Keyboard shortcuts

Press or to navigate between chapters

Press S or / to search in the book

Press ? to show this help

Press Esc to hide this help

The crate architecture

LightShuttle is a single Cargo workspace split into focused crates. The split is not cosmetic: it encodes one rule that keeps the project honest as it grows. The manifest model, which is the domain, depends on nothing internal, and every other crate depends toward it. Reading the graph below from the bottom up is reading the project from its core outward.

graph TD
    cli["lightshuttle (CLI)"]

    subgraph control_surface["Control surface"]
        control["lightshuttle-control"]
        otel["lightshuttle-otel"]
    end

    subgraph execution["Execution and rendering"]
        runtime["lightshuttle-runtime"]
        export["lightshuttle-export"]
    end

    subgraph resolution["Resolution"]
        spec["lightshuttle-spec"]
    end

    subgraph foundation["Foundation"]
        manifest["lightshuttle-manifest"]
        secrets["lightshuttle-secrets"]
    end

    cli --> control
    cli --> export
    cli --> otel
    cli --> runtime
    cli --> secrets
    cli --> manifest

    control --> runtime
    otel --> runtime
    otel --> manifest
    runtime --> spec
    runtime --> manifest
    export --> spec
    export --> manifest
    spec --> manifest

An arrow reads “depends on”. Notice that no arrow ever points back down: the foundation never imports the layers above it.

The dependency rule

The arrows only flow one way, from the concrete toward the abstract. The domain, how a lightshuttle.yml is shaped and validated, lives in lightshuttle-manifest and pulls in no other LightShuttle crate. The details, how a resource becomes a running Docker container, how the result is exported to Compose or Helm, how telemetry is collected, all sit above it and depend on it, never the reverse.
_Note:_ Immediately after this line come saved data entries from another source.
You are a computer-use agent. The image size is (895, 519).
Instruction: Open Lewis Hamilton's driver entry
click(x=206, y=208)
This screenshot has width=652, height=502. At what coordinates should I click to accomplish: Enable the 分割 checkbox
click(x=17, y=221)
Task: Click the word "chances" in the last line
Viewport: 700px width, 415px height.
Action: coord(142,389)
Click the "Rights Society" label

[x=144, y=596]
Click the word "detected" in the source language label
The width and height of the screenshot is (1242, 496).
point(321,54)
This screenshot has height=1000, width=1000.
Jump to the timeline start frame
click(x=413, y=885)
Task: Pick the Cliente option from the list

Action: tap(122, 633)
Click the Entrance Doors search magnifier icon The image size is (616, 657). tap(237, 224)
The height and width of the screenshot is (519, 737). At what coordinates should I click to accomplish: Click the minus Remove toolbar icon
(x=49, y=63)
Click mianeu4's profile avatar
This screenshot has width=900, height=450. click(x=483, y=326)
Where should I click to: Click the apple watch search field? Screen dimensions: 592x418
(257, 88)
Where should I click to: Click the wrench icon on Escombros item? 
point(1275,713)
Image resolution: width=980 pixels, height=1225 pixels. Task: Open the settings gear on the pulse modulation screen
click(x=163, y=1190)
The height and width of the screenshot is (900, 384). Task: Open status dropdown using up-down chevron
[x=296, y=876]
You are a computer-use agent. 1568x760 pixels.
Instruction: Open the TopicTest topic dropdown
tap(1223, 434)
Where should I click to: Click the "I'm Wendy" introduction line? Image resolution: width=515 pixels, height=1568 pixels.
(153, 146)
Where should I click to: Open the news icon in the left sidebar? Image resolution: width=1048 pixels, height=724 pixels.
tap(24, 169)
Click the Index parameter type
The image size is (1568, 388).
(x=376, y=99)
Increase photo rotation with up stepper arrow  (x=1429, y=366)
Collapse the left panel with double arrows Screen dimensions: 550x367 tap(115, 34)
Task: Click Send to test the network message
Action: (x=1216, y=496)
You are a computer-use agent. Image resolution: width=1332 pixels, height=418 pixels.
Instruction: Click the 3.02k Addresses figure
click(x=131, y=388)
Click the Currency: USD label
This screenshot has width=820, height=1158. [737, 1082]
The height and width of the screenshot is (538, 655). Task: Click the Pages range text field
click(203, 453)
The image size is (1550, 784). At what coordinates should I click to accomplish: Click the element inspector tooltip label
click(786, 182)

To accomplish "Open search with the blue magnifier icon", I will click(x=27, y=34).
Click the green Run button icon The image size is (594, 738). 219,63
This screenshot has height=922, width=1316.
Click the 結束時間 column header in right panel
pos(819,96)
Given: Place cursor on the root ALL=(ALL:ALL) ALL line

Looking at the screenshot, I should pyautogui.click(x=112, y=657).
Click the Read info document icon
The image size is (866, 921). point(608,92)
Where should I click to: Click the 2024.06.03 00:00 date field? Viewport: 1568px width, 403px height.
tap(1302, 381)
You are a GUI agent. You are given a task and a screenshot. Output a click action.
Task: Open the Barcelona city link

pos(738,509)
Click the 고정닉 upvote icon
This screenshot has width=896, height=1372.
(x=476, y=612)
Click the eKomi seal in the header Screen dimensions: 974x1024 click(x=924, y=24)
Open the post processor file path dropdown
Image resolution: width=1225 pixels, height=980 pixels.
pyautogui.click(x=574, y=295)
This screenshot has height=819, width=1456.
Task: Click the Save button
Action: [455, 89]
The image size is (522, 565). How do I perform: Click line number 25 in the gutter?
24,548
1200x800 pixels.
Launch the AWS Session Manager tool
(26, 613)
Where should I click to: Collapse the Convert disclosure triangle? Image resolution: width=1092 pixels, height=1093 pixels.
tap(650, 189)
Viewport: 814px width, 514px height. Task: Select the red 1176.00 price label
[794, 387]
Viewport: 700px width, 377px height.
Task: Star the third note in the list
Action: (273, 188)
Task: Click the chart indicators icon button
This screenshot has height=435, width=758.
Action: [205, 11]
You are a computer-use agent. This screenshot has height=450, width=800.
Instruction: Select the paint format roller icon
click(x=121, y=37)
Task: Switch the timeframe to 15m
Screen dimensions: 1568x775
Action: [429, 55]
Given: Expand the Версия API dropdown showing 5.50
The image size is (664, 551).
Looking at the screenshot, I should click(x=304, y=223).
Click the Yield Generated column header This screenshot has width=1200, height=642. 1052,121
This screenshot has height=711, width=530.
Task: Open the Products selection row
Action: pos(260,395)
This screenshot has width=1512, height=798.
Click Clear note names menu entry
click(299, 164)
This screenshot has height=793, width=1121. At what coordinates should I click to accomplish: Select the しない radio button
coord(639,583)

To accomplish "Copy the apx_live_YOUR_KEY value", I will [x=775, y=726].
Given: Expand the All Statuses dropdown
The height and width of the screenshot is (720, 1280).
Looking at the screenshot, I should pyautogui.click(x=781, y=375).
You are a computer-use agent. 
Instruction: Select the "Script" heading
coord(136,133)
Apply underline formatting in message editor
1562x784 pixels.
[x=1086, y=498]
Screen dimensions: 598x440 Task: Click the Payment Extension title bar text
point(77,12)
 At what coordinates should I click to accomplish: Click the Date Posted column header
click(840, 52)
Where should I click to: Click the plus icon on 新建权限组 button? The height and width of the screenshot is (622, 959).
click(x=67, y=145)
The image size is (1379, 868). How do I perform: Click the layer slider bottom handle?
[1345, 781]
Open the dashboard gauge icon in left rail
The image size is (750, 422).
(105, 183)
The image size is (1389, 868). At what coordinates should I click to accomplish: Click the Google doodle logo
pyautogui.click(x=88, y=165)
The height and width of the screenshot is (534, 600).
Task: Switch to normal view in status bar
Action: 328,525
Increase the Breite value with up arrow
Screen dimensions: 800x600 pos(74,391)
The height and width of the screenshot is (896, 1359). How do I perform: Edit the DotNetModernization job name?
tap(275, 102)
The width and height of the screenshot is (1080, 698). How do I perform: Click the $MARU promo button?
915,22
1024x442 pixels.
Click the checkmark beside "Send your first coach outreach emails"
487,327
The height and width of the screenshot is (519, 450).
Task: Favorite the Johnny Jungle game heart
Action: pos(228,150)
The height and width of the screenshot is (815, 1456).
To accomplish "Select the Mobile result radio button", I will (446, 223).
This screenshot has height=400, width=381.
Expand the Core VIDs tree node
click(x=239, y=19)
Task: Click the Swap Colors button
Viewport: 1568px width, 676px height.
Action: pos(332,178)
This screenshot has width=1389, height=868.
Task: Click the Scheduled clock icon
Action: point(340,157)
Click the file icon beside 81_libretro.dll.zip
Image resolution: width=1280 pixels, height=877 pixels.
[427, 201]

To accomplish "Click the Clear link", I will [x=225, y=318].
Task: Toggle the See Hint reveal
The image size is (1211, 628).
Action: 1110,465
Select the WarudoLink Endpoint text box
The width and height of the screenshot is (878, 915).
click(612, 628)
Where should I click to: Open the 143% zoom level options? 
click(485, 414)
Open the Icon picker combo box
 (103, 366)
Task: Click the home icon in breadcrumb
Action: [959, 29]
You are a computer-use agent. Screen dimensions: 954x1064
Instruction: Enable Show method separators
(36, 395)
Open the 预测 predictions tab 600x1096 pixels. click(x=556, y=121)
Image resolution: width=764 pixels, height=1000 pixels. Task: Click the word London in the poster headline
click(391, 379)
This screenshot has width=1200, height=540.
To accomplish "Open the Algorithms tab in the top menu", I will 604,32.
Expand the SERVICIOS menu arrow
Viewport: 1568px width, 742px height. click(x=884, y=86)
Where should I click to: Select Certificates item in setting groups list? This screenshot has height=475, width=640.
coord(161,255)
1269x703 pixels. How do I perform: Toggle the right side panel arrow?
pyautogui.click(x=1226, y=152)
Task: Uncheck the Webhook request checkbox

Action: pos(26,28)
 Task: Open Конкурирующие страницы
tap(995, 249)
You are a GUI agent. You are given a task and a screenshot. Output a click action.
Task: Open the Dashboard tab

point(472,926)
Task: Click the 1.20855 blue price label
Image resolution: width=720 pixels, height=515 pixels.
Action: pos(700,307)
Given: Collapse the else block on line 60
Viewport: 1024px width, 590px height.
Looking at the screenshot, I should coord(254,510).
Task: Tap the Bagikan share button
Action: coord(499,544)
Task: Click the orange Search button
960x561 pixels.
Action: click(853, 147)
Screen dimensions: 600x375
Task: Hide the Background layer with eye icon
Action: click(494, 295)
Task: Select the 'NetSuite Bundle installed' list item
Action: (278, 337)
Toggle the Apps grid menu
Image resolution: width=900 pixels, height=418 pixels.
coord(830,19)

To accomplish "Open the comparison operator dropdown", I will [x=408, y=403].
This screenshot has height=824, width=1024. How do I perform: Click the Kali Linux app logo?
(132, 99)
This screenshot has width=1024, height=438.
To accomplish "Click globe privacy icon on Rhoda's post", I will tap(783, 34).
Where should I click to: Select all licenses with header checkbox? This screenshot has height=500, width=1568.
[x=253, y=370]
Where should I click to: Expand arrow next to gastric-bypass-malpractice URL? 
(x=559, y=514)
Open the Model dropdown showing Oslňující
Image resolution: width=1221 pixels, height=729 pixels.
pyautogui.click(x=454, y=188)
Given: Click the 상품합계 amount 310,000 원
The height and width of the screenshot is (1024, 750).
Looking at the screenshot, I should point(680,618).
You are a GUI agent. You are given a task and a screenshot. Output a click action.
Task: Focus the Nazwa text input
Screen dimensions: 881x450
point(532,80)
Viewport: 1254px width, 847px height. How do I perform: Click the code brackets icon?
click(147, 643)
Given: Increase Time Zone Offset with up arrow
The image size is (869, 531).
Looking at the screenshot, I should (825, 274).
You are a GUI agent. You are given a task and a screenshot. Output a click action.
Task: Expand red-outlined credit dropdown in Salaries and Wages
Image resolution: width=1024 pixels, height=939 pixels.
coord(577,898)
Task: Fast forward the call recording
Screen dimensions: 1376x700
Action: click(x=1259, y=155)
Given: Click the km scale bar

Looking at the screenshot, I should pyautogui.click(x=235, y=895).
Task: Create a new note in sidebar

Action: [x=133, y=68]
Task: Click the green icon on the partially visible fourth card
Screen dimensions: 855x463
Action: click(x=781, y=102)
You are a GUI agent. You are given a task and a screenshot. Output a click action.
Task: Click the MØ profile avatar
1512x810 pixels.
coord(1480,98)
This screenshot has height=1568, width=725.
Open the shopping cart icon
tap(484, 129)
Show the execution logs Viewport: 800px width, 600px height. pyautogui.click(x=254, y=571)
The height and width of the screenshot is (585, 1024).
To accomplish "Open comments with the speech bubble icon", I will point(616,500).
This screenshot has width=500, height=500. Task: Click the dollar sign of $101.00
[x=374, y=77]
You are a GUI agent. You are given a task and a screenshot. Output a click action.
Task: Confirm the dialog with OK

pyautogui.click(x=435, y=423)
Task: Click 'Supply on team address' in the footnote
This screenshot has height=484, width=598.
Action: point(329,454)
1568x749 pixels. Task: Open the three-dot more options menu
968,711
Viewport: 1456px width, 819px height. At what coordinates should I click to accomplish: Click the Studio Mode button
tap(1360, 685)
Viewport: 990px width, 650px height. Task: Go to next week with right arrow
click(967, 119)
This is what lets the project stay testable and swappable. The runtime targets a narrow ContainerRuntime trait rather than Docker directly, so the lifecycle logic can be exercised against a mock with no daemon in sight. A second backend could be added without touching the manifest model. The rule is the reason a change to “how we talk to Docker” cannot ripple down into “what a manifest means”.

The layers

Foundation. lightshuttle-manifest is the strongly typed model of the manifest: the parser, the ${...} interpolation engine, the validation pass that catches naming, dependency and reference mistakes, and the JSON Schema generator. lightshuttle-secrets is a standalone helper for loading and checking environment variables. Both are pure: no Docker, no network, no HTTP.

Resolution. lightshuttle-spec is the bridge between intent and execution. It resolves one manifest resource into a ContainerSpec, the self-contained description of a container to start, together with the outputs that resource exposes to its dependents (its host, port, url, and so on). This is where a declarative postgres: block becomes concrete defaults like image 16, user postgres, port 5432.

Execution and rendering. lightshuttle-runtime owns the ContainerRuntime trait, its DockerRuntime implementation, and the LifecycleManager that coordinates startup, supervision and shutdown of a whole stack. The same resolved model is reused by lightshuttle-export, which follows a compiler shape: it lowers the manifest into a neutral export model, then an emitter renders that model into Compose, Helm or Kubernetes artifacts. One resolution feeds both “run it now” and “ship it elsewhere”.

Control surface. lightshuttle-control is the developer-facing plane that runs alongside a stack: a REST API, a WebSocket log stream and a server-rendered dashboard, all bound to 127.0.0.1. CLI subcommands such as restart are thin HTTP clients of these same endpoints. lightshuttle-otel bundles an OpenTelemetry collector container and injects the environment that wires the stack to it. Both observe or steer the runtime; neither is on its critical path.

Composition root. The lightshuttle crate is where everything is wired together. It holds the clap command tree and the per-command implementations, and the binary itself is a thin shim over its run entry point. Because the command tree is library code, the workspace tooling can read it to generate the CLI reference instead of hand-maintaining it.